Greig Cunningham still wants accountability and justice. Each year the
family remembers Gary. "(He is) still part of our lives. He was
killed on October 16 and my sister Ann's birthday is the 17th. She was the
youngest and he was the oldest and they absolutely adored each
other."
His father Jim was "a man's man" and didn't "rail
against the world" over Gary's death. "But basically it ate him
up so much, to the point in the last few years of Dad's life if anything
came up about East Timor he wouldn't talk about it."
He wishes his father had been alive in 2003, when the Cunninghams
joined the families of the other journalists at a ceremony in Balibo to
commemorate the men. For the first time, the families were able to see the
place where their loved ones were killed.
Yet his father would probably have refused to come. "I think it
would have been just too hard."
Cunningham says the family does not want vengeance. "None of us
agree with the death penalty ... But there are a couple of individuals
swanning around in East Timor and Indonesia who shouldn't be - they
committed crimes, and not just against the journalists, but other war
crimes."
Some Western politicians and officials are now prepared to say sorry.
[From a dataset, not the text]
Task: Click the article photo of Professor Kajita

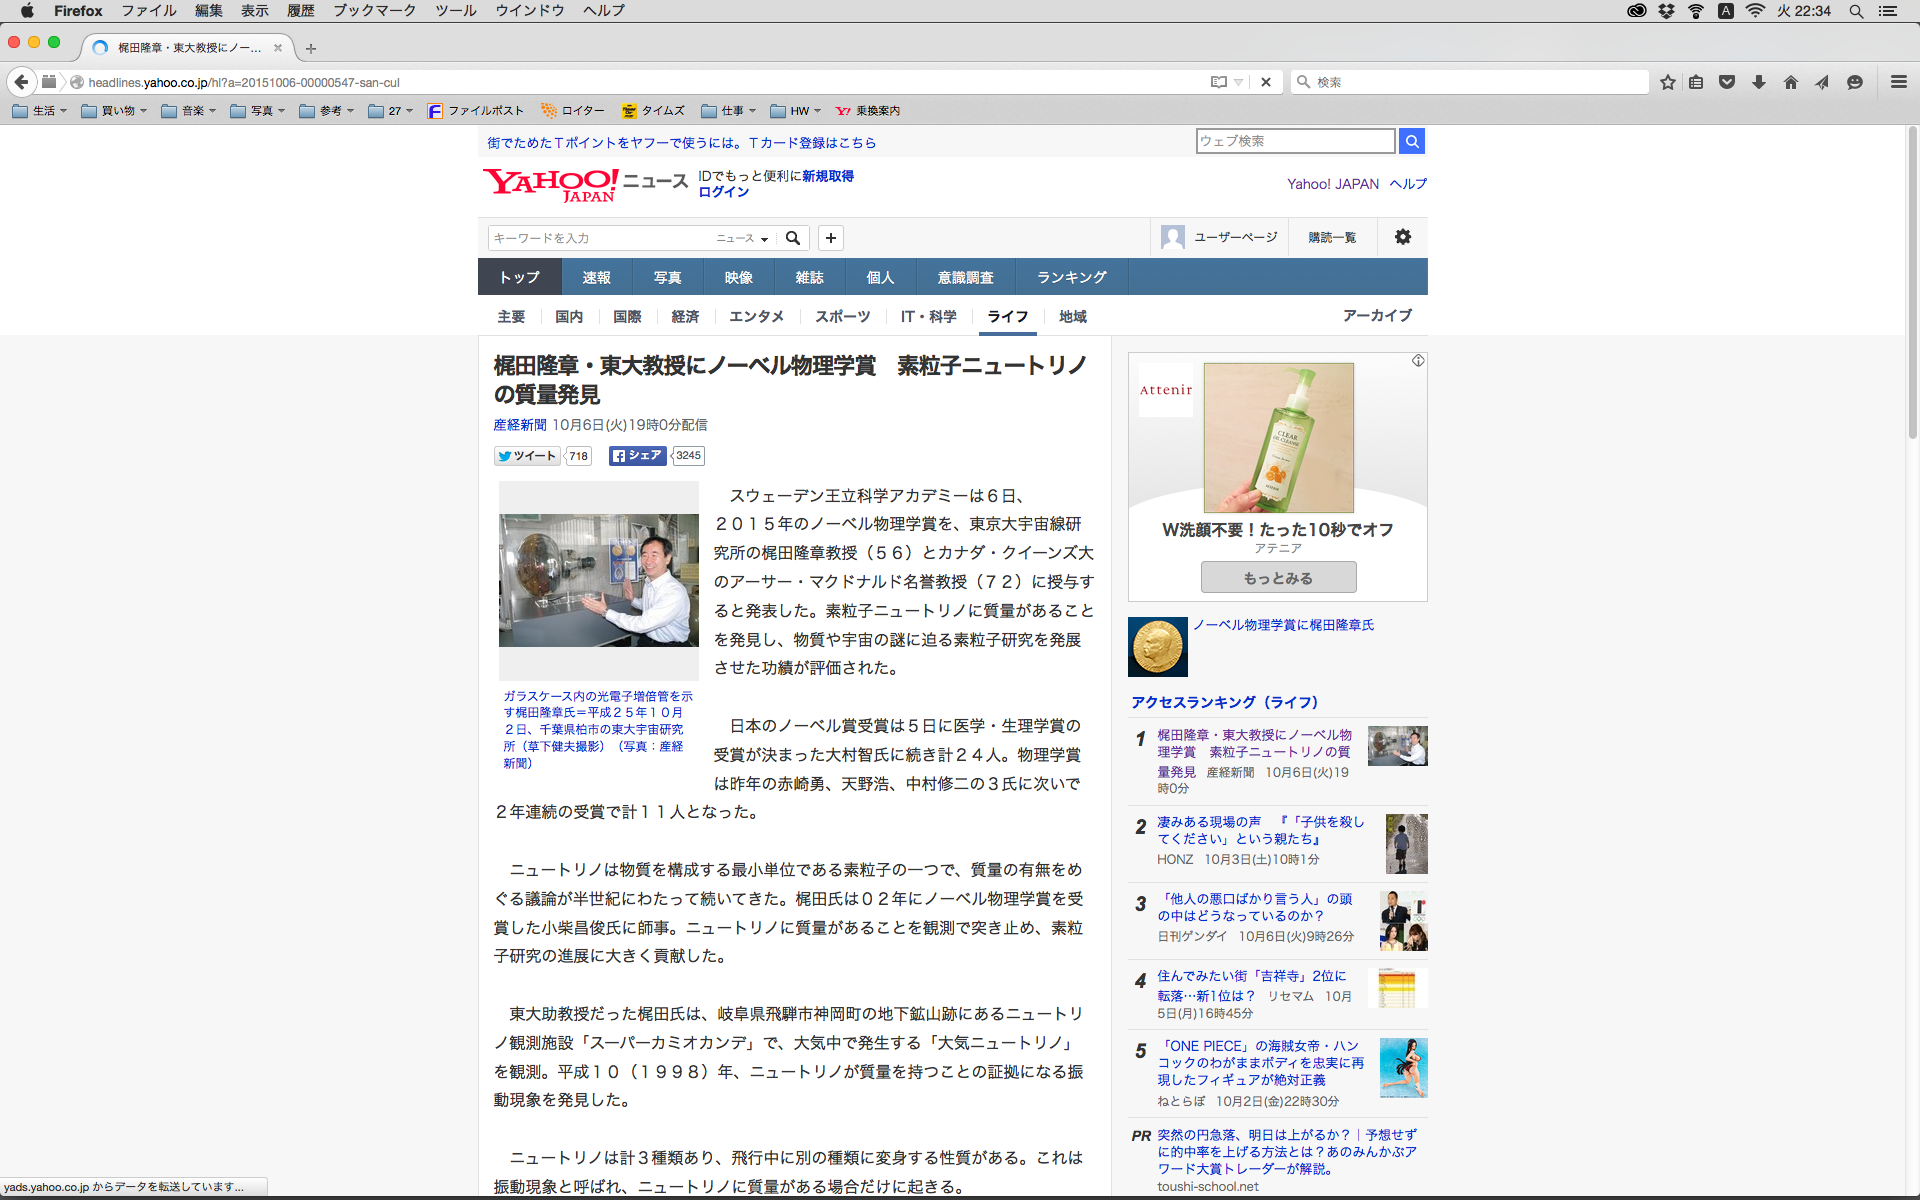Action: pyautogui.click(x=598, y=580)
In 1999, former Australian Cabinet Minister Doug Everingham, a member of
the pro-Indonesian Labour administration of Gough Whitlam, apologised for
accepting the invasion.
And in a letter to the Times newspaper in London this month, former
British diplomat Andrew Stuart apologised for saying in 1975 that it was
"probably inevitable and understandable" Timor should be
incorporated in Indonesia.
He wrote, "I overestimated the sense of the Indonesian generals
and underestimated the warlike qualities of the Timorese. At the time I,
and most other observers, got it wrong and I apologise. What more can a
civil servant do?"
Norrish has a different view. He recommended the pro-Indonesian line to
the government, and backed its decision to apply it. "That was what
was believed at the time in the circumstances of the time to be the
sensible course. And I have no apology to make for that at all."